Les responsables de Decathlon ont l’air d’avoir une vraie confiance dans la qualité de leur matériel.” – Pierre-Alexandre Billiet (Gondola)

Big data?

Par ailleurs, il se pourrait bien que la captation d’informations ne se limite pas au seul état du matériel quand il revient de location. Les habitudes des clients constituent également une mine d’informations. “Quand vous savez que votre client a loué un vélo lors des deux précédentes vacances de Pâques, vous pouvez supposer qu’il sera à nouveau intéressé par une bicyclette l’année d’après, observe Pierre-Alexandre Billiet. Et cela vous permet de développer de belles offres, en fonction de la stratégie de l’entreprise à ce moment-là”. Déjà informée des habitudes d’achat de sa clientèle, Decathlon passe à côté de bon nombre d’autres informations de comportement dans l’univers du sport. Or, à l’heure des algorithmes d’intelligence artificielle et de l’interprétation de données, celles collectées par ce service de location pourraient permettre d’améliorer la compréhension de la clientèle, d’affiner le marketing de l’enseigne et, pourquoi pas, d’adapter ou lancer certains nouveaux services…
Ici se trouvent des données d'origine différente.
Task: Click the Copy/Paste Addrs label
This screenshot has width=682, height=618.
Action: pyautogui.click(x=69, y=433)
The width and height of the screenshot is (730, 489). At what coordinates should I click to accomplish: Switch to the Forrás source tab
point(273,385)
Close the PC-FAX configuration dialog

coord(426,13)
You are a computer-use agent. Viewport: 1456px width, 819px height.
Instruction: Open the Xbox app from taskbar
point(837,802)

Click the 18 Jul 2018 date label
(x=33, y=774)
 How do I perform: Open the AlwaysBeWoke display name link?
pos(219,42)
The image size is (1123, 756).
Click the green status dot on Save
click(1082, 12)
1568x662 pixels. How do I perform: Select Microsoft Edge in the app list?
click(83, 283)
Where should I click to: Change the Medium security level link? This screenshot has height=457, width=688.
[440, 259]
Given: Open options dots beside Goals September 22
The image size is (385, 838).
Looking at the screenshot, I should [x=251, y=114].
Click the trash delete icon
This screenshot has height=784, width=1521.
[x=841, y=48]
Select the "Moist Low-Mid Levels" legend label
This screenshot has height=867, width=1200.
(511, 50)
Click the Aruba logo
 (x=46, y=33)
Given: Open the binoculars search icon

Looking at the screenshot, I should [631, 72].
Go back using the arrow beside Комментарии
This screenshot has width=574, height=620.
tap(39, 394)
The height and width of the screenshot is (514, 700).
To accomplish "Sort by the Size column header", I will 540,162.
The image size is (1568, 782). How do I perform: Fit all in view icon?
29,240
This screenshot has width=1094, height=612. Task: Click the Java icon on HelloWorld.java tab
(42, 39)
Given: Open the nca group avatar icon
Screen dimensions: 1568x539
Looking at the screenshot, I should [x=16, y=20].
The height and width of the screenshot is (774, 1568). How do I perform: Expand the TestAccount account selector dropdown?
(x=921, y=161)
Ce virage stratégique de Decathlon, même s’il reste anecdotique aujourd’hui, constitue un laboratoire intéressant pour la firme, tant sur l’aspect circulaire que sur l’axe business. Mais aussi pour l’ensemble des autres entreprises qui pourront tirer les enseignements d’une telle évolution. Qu’elle réussisse ou pas.

Plus blanc que blanc

La location de matériel n’est qu’une des voies empruntées par Decathlon pour réduire son impact sur l’environnement. L’enseigne vient, par exemple, de lancer une nouvelle collection de matériel de camping déclinée uniquement en blanc, ce qui permet d’éviter le processus de coloration qui consomme beaucoup d’eau et fait appel à divers produits chimiques. Selon Decathlon, ce procédé réduit de 54 % l’empreinte carbone des articles concernés.